[[ Dataset open ]]

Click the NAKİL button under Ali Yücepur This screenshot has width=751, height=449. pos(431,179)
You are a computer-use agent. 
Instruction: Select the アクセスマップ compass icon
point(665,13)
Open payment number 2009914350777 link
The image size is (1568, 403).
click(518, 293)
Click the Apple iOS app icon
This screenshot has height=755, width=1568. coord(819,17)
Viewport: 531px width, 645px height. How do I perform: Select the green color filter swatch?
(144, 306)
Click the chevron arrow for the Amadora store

[[ Dataset closed ]]
[[ Dataset open ]]

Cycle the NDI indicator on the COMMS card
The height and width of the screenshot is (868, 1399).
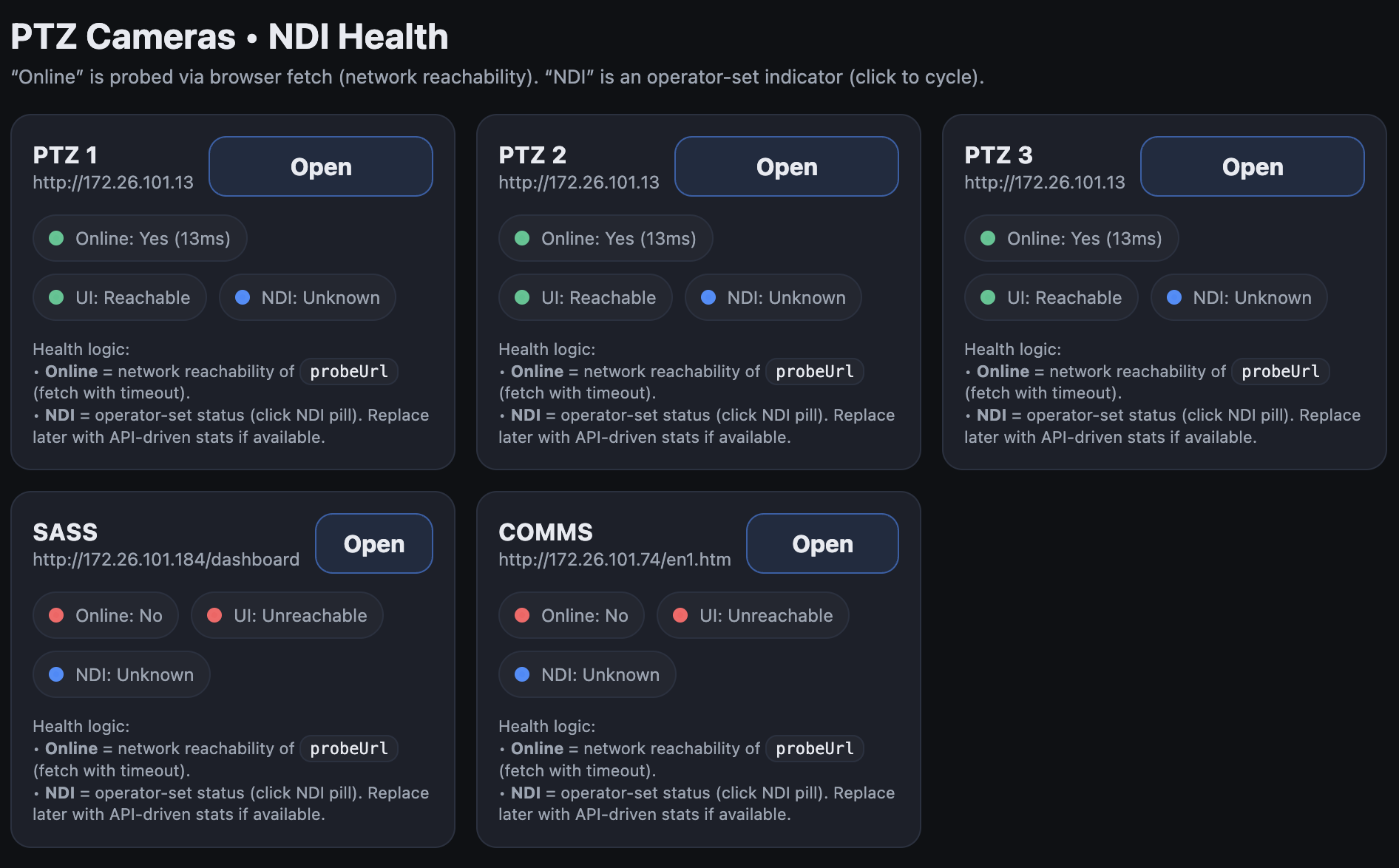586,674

[[ Dataset closed ]]

About this task:
Keeping every character as it is, restate the lines above that run from the line with "You are a computer-use agent." through the line with "Click the chevron arrow for the Amadora store", both included, and nothing else.

Answer to this task:
You are a computer-use agent. 
Instruction: Select the アクセスマップ compass icon
point(665,13)
Open payment number 2009914350777 link
The image size is (1568, 403).
click(518, 293)
Click the Apple iOS app icon
This screenshot has height=755, width=1568. coord(819,17)
Viewport: 531px width, 645px height. How do I perform: Select the green color filter swatch?
(144, 306)
Click the chevron arrow for the Amadora store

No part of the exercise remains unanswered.